The other day, I received an email with some propaganda-like information about the impending tax hikes coming in 2011 as a result of the tax cuts that are set to expire this December 31st.  At the end of the email was a rant about how you will be taxed on your health insurance costs next year because of the new W-2 reporting requirement.  I’m not sure how prevalent this belief is, but this is not true! The employee will not be taxed on the employer’s cost of health insurance, and the employee’s tax liability will not change.  As of right now, the only tax on health insurance will be on the high cost “Cadillac plans” starting in 2018.

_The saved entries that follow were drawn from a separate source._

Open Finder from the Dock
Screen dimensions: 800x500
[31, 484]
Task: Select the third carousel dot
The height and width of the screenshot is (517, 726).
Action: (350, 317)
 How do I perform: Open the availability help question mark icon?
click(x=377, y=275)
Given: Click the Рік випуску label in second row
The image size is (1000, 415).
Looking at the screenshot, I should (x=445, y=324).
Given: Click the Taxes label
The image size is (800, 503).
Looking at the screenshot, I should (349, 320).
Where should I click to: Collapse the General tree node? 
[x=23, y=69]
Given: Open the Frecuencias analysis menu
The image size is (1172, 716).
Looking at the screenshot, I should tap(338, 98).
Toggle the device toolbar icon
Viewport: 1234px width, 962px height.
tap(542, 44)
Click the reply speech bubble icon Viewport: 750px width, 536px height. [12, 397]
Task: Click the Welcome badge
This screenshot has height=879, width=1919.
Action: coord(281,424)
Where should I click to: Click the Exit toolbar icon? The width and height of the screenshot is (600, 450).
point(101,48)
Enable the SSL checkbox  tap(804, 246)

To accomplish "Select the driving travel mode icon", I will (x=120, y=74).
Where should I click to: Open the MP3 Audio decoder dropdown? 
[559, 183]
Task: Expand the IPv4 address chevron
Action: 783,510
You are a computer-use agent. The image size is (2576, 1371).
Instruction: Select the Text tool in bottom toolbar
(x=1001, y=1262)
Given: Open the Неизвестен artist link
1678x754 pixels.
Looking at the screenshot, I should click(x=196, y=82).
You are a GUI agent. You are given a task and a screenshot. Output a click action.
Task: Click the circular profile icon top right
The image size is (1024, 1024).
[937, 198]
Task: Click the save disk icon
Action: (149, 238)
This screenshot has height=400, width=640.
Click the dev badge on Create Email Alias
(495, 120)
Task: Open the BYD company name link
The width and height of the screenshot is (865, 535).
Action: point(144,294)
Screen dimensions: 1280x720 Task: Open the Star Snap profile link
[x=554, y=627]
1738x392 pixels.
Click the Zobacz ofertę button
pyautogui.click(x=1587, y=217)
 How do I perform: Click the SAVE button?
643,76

As a background, part of the PPACA healthcare reform laws is a new requirement for employers beginning in 2011.  Employers will need to calculate the total cost of providing health insurance for each individual employee, and report this number on the employee’s W-2.  Just because this number is reported on the W-2, it does not mean the employee will be taxed on this money.  The W-2 form contains boxes used for informational purposes.  The IRS has yet to issue specific guidance on where exactly this number needs to be reported, but we suspect it will either be Box 12 or 14, or perhaps the W-2 will be redesigned to accommodate this new number.  Regardless, this new reporting requirement will not increase taxes to the employee or employer.

The IRS says the main purpose of this reporting requirement is to show employees the true cost of their health insurance costs, so they may be more informed consumers.  Other purposes are said to be served as well, including the government getting a better idea of exactly how many people are covered by employer-provided healthcare coverage, the loss of tax revenue as a result of this tax sheltered money, and the values of the high cost Cadillac plans that will begin to be taxed in 2018.

Two Things To Start Preparing Now:

  1. Prepare Your Payroll System:  Check with your payroll service provider or internal IT staff to confirm that the health insurance cost can be tracked in your payroll software for W-2 reporting purposes.  In our case, we use “Company Contributions” that show informational numbers such as 401(k) match and the employer share of benefits.  Make sure that wherever the amount is stored in your payroll system that it does not affect the employee’s gross pay.  Also, make sure that your payroll system gives you the capability to report such non taxable money in a specific box on the W-2 Form.  If the IRS ends up using Box 12 or 14, you will also need the ability to apply a label or code (whichever is applicable).
  2. How To Calculate:  A total annual amount of both the employee plus employer costs needs to be calculated for each individual employee.  You can use the COBRA premium amount, minus the 2% administration fee, as the monthly base amount.  This amount will then need to be annualized for the number of months they were covered under the health plan.  Note that if the employee had a coverage change some time during the year, whether it was changing the number of people covered in the family, or changing plan choices, this will need to be taken into account.  Every single employee could have a different number, based on their activity.  So fire up your spreadsheets now!  Here are the types of group health plans that need to be included in the aggregate number:
    •   Medical plans
    •   Prescription Drug Plans
    •   Executive Physicals
    •   Onsite clinics providing more than “de minimus” care
    •   Medical Supplemental Policies
    •   Employee Assistance Programs

If your dental or vision coverage is part of your group medical plan, these costs must be included too.  If they are stand-alone plans, meaning your employees can individually elect or decline coverage independent of their medical coverage, these do not need to be included.  Contributions to FSA’s, HSA’s, long term care, disability, and voluntary supplemental policies are also not included.

Even though technically these health insurance costs don’t have to be reported until January of 2012, when W-2’s are issued for the year 2011, there may be a situation where you need to issue a W-2 to a terminating employee who leaves before the end of 2011.  Therefore, your company must be ready by February 1, 2011 to report these costs.  Now is the time to plan how your company will meet this requirement.